Description
Hi,
I am utilizing YOLOV4 detection models for my project. I use AlexeyAB’s darknet fork for training custom YOLOv4 detection models. For TensorRT conversion, I use Tianxiaomo’s pytorch-YOLOv4 to parse darknet models to Pytorch and then later to ONNX using torch.onnx.export.
The issue is that when I use the TensorRT model for batch size 1 inference, there is no problem but for batch size > 1, depending on the TensorRT conversion method, the inference results from the model is different.

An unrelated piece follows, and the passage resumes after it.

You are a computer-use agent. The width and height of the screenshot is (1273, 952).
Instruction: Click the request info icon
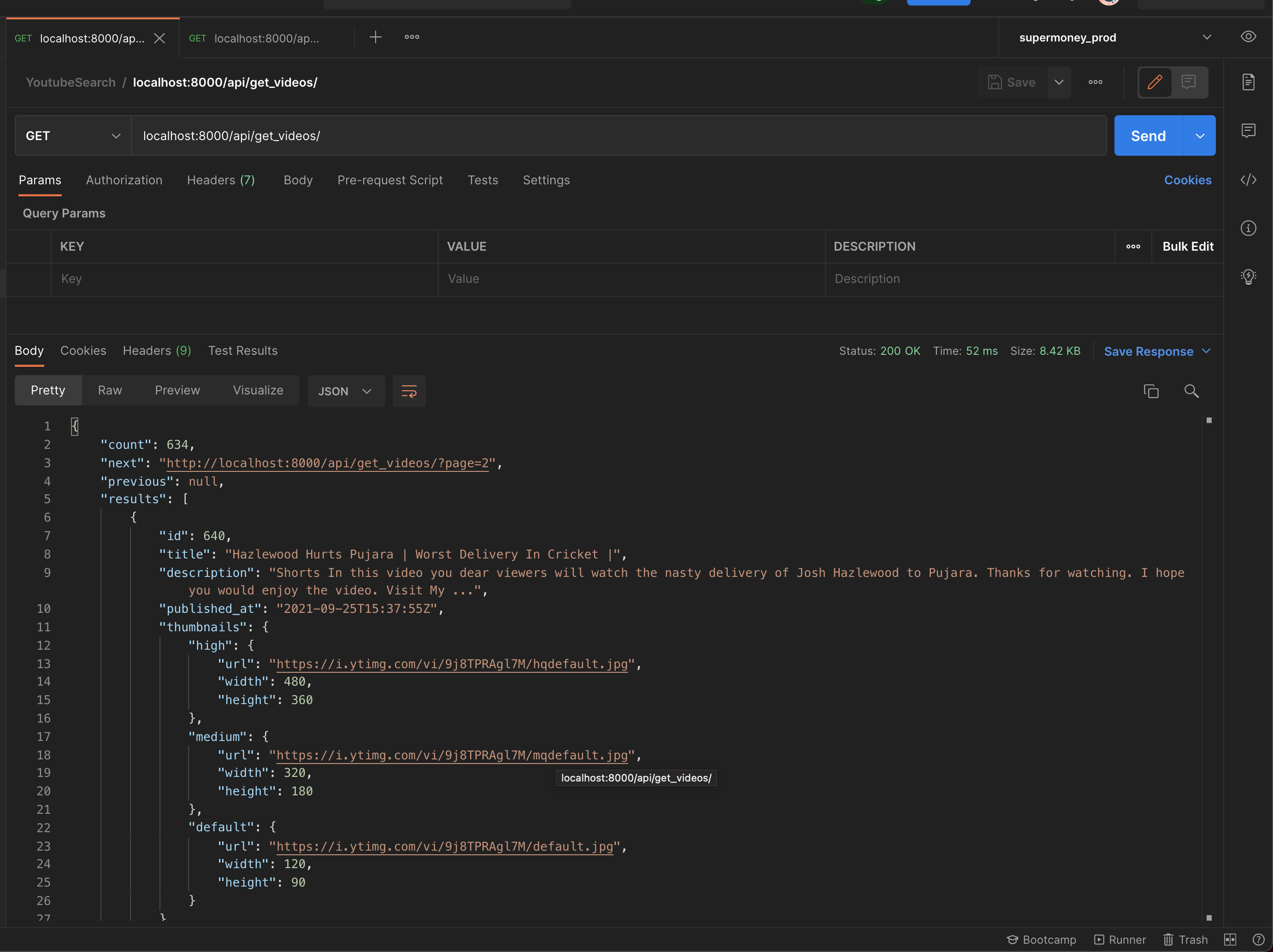coord(1248,229)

Method#1 : Conversion using trtexec
trtexec --onnx=onnx_models/yolov4tiny_2_3_416_416_static.onnx --maxBatch=2 --fp16 --saveEngine=trt_models/trtexec/yolov4tiny2-416.trt
For testing, I created NumPy batch image (batch size 2) from a single image. However, the inference results are not similar. There are 5 objects are detected in the former but 11 objects are detected in the latter. The detection outputs for the first frame and the second frame is not the same despite being the same image.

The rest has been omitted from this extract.